O camarada Estaline revive de boa saúde nas caixas de comentários de alguns blogues onde não é difícil encontrarmos quem lhe teça loas com o mesmo fulgor orgástico de uma Mariana Alcoforado suspirando na cela do Convento de Nossa Senhora da Conceição pelo conde de Saint-Léger.

Eis aqui alguns comentários dados à estampa por discípulos espirituais do "Guia Genial dos Povos", responsável apenas por quatro milhões de condenações políticas - incluindo 800 mil execuções sumárias e cerca de 2,6 milhões de internamentos no Gulag - no seu glorioso consulado de três décadas à frente dos radiosos destinos da União Soviética, farol da Humanidade:

 

«A imaginação não tem limites e dá sempre jeito meter Estaline (a quem a imaginação já acusou de tudo) para compor o ramalhete.»

 

«Estalinismo é um conceito inventado pela direita e pela esquerda que ataca o leninismo.»

 

«O grande inimigo da pequena burguesia urbana é o camarada Estaline.»

 

Hossana, camaradas, Hossana.
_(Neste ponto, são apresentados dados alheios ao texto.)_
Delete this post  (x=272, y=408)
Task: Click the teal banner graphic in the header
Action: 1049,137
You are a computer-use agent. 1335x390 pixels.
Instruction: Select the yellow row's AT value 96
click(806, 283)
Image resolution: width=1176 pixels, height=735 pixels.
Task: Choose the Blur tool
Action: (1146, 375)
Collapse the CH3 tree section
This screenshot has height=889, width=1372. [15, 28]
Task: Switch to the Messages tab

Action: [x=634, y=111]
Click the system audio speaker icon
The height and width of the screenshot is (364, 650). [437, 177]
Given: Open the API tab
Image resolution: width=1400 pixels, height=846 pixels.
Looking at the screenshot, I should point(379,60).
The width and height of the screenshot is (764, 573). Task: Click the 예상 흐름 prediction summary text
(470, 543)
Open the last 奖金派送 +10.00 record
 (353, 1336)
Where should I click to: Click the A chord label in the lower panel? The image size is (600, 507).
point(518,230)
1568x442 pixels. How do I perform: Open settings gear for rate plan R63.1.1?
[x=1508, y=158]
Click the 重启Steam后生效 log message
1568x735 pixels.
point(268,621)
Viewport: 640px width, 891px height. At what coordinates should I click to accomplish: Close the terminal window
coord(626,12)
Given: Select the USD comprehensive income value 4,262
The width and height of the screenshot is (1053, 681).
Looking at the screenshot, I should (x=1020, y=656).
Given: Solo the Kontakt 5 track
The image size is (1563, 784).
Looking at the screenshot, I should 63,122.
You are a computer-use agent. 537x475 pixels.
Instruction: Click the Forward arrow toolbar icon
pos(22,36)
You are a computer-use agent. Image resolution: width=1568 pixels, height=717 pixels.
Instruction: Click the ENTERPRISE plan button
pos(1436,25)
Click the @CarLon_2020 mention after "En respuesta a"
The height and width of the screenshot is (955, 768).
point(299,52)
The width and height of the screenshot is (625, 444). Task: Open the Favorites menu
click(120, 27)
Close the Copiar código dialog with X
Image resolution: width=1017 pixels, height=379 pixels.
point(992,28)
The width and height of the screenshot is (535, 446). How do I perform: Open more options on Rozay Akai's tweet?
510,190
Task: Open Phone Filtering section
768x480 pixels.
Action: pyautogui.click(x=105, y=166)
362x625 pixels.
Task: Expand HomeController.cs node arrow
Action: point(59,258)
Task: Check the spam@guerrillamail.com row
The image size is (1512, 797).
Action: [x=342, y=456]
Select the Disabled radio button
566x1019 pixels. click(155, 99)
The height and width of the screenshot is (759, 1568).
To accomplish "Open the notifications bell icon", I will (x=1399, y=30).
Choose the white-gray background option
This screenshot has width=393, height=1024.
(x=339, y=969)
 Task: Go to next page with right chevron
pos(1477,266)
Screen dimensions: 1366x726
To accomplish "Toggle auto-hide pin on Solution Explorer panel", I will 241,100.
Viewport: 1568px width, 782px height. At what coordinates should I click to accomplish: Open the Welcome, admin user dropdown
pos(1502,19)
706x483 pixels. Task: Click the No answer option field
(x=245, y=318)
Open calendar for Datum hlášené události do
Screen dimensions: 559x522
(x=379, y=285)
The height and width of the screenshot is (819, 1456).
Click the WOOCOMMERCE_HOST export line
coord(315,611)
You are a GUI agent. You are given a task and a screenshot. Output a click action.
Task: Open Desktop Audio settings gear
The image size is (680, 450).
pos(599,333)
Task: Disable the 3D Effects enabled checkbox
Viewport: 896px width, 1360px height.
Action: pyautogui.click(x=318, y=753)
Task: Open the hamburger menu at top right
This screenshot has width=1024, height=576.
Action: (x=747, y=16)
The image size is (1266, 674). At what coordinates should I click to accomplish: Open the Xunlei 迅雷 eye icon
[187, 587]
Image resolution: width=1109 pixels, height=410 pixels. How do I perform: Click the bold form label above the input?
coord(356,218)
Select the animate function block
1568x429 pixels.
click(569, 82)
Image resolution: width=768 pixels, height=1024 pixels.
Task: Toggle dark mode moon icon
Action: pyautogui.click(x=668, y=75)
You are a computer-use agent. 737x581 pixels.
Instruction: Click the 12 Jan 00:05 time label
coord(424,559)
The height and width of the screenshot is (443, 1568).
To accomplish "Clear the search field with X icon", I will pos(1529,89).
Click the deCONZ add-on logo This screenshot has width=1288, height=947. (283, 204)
A memória gloriosa do grande Estaline, pai dos povos e libertador de nações, permanecerá eternamente viva no coração dos verdadeiros comunistas. Construtor do socialismo, artífice da vitória dos povos na guerra contra o fascismo, defensor da independência e da soberania dos povos, arquitecto do comunismo, o maior defensor da paz e da felicidade do homem.

Alguém ousa duvidar?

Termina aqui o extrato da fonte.